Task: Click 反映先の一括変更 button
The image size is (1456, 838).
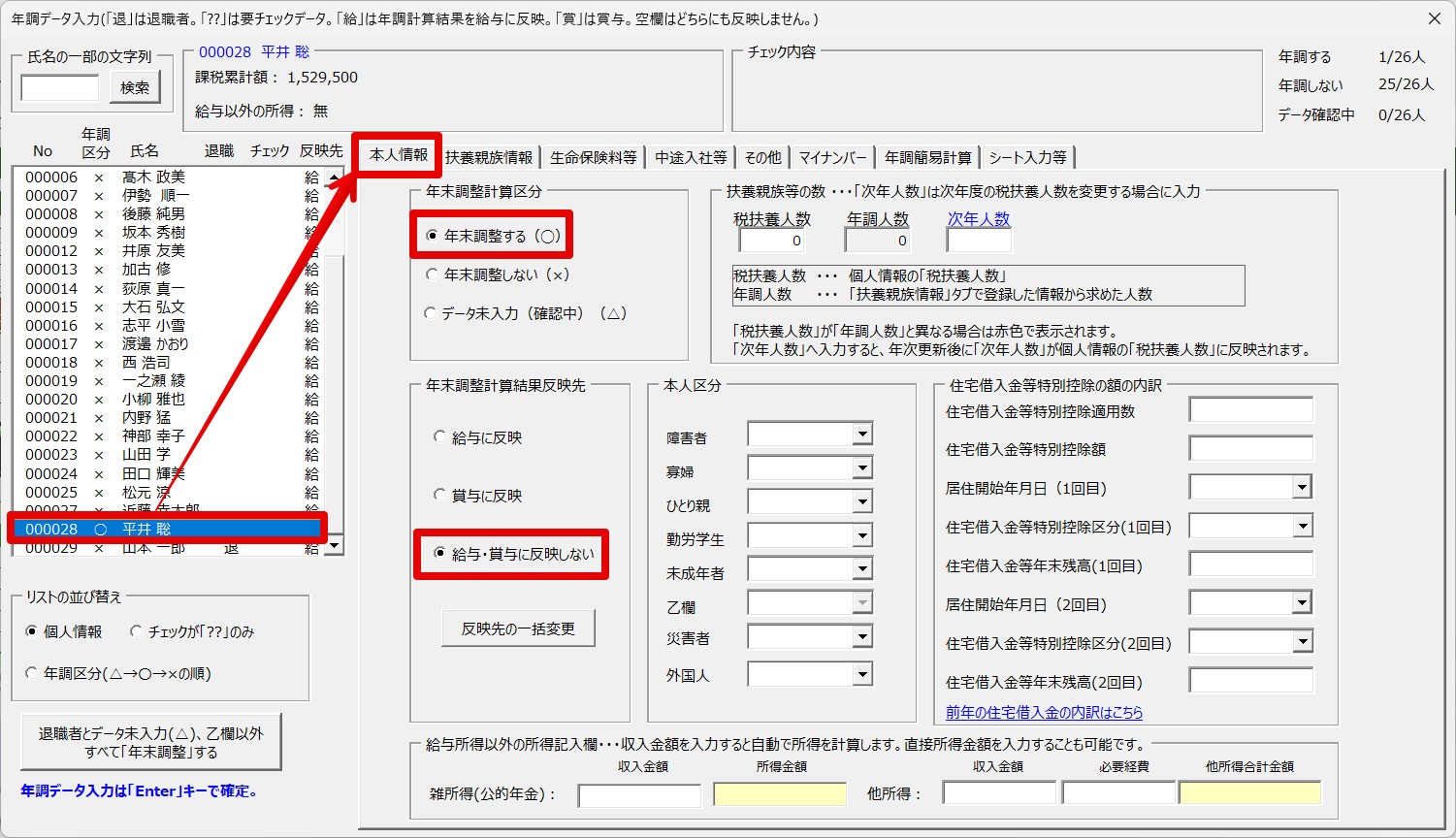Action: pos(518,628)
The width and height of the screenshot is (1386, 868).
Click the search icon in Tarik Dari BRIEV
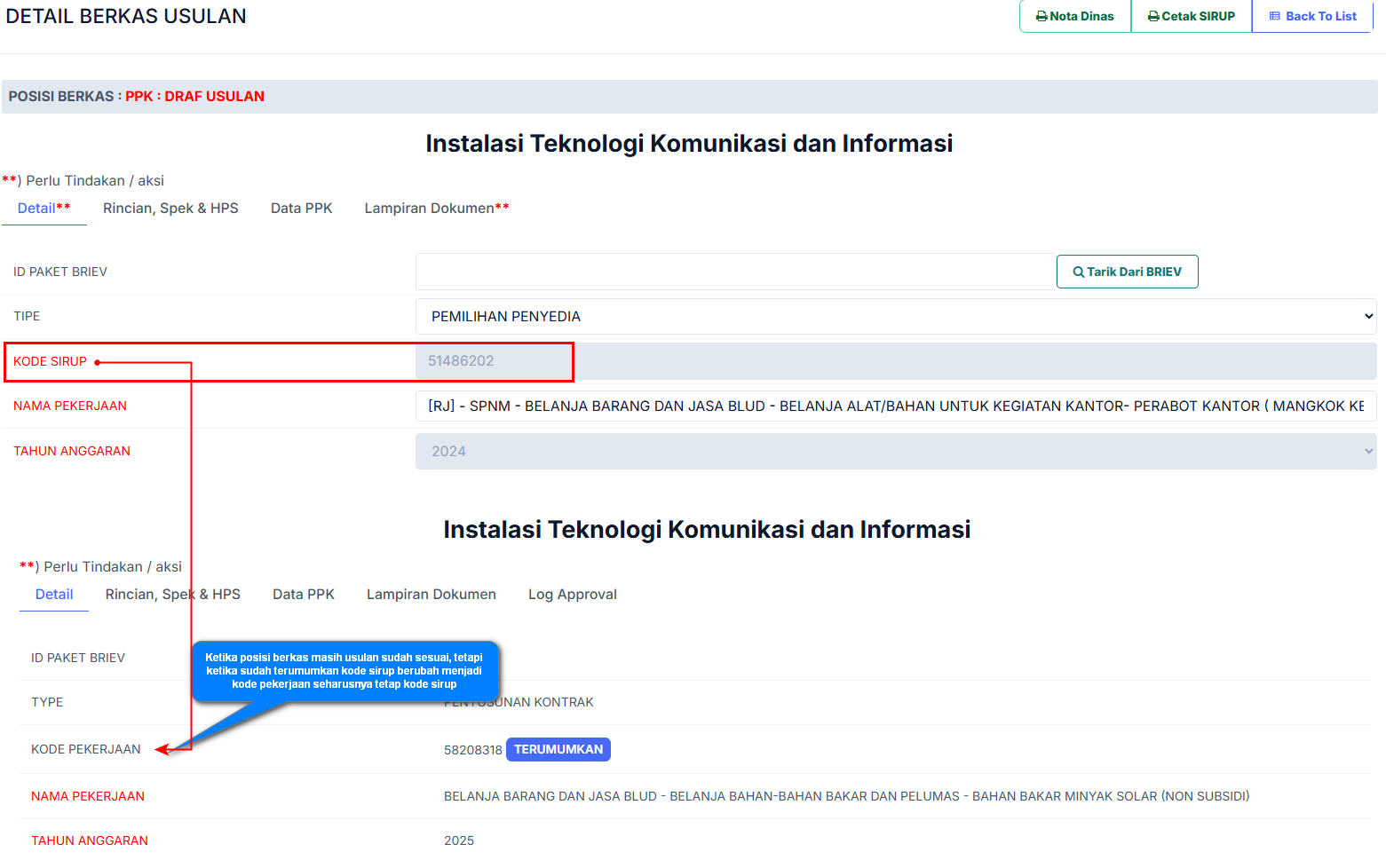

How to complete this task
Filter the material above down to the lines that hold the word "Click".

Your solution
Task: Click 反映先の一括変更 button
Click the search icon in Tarik Dari BRIEV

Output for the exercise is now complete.